FGED.Mathematics is a cross-platform game engine math library based on Eric Lengyel's Foundations of Game Engine Development Volume 1: Mathematics. The sample code in the book is written in C++, so this library represents a number of choices made on my part in porting that sample code to Swift.
A number of things are falling into place that are making Swift a very attractive choice for computer graphics work, especially if you are determined to write everything from scratch in order to figure out how it all works! Over the last couple of years Swift has added support for SIMD types, which is interesting for performing work on the CPU. Swift is also making strides in the realm of numerical computing. Last year saw the introduction of a new Swift Numerics package, which puts all the essential math functionality in the hands of developers. Swift is also being driven by the machine learning community (Google in particular) in very interesting ways. Right now the Swift for Tensorflow team is adding support for first class auto-differentiation to the language. Another team is developing an intermediate representation (IR) that can be mapped to multiple domains, including linear algebra. This project, called MLIR, seems poised to pave the way for heterogeneous computing with Swift (at least if you're a compiler hacker!) Finally, Swift is intended to be a systems programming language, so it seems like a good candidate for CG, which requires as much performance as it can get.
Having a cross-platform library for game maths is an important first step in creating a cross-platform game engine in Swift. This library is the first in a planned series of libraries that, when used together, can be used to create a game engine. My plan is to follow along in the series Foundations of Game Engine Development being written by Eric Lengyel. Each volume in that series tackles the material required to build a subsystem in a game engine. By porting the sample code, I'm gaining a deeper understanding than I would by simply reading along, or typing in the code.
Volume 2: Rendering will represent a significant engineering challenge to me, since I'll need to figure out the best way to abstract the graphics API.
The following types are modeled with protocols to support inheritence where needed (e.g. for vectors and points.) Where possible, implementation is provided with the protocol definition. Note that in order to implement these protocols you must provide a complete set of concrete types that rely on each other (e.g. vector, point, matrix) since all the associated types must match for a given implementation.

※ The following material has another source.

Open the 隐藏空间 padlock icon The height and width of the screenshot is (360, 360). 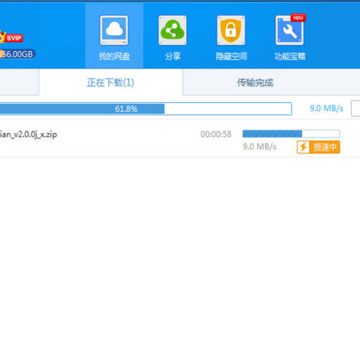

Fortunately a complete set of types are provided (see the Structs section below.)
- Vector3: 3-dimensional vectors, with scalar and vector addition and subtraction, dot product, cross product, triple scalar product, and point-wise multiplication.
- Point3: 3-dimensional points, representing a location in space. Subtracting 2 points produces a vector. Translating a point with a vector produces a point.
- Matrix3x3: 3x3 matrices, with support for matrix addition, subtraction, multiplication, inverses, matrix-vector multiplication, and transform matrices.
- Transform4x4: 4x4 transformation matrices for homogeneous coordinates.
Concrete types are provided by implementing the above protocols with structs. The idea is to provide value semantics, and to allow these types to be efficiently laid out in memory. In general, client code will use these concrete types, while library code should use the protocols.
- Vector3D: An implementation of Vector3 that uses SIMD3 as storage.
- Point3D: An implementation of Point3 that uses SIMD3 as storage.
- Matrix3D: An implementation of Matrix 3x3 that stores its data as Vector3D column vectors.
- Quaternion: A geometric object commonly used to perform rotations. SIMD4 used as storage.
- Transform4D: An implementation of Transform4x4 that is composed of a Matrix3D and Point3D.
This section documents some of the major design decisions that were made while writing the library.
I wanted this math library to support multiple floating point types. The recent introduction of Swift Numerics provided the perfect foundation for this. By constraining the floating point types to the new Real protocol, this library will be able to provide support for 32-bit and 64-bit floating point types as of Swift 5.2, and will pick up 16-bit floats in Swift 5.3 when Float16 lands.
Eric's C++ code uses a wonderfully straightforward approach to small vectors, laying out a clean struct with fields for each component. I really like this style of programming, since it lets you reason about the memory layout very easily. As an experiment I've chosen to back vectors by an internal SIMD3 member. As I understand it, this isn't the best way to leverage SIMD, since you end up with a mixture of SIMD and traditional instructions that are interspersed, but I wanted to see how this played out. So far I haven't looked at the generated code, or done performance testing, so the experiment is very much still under way.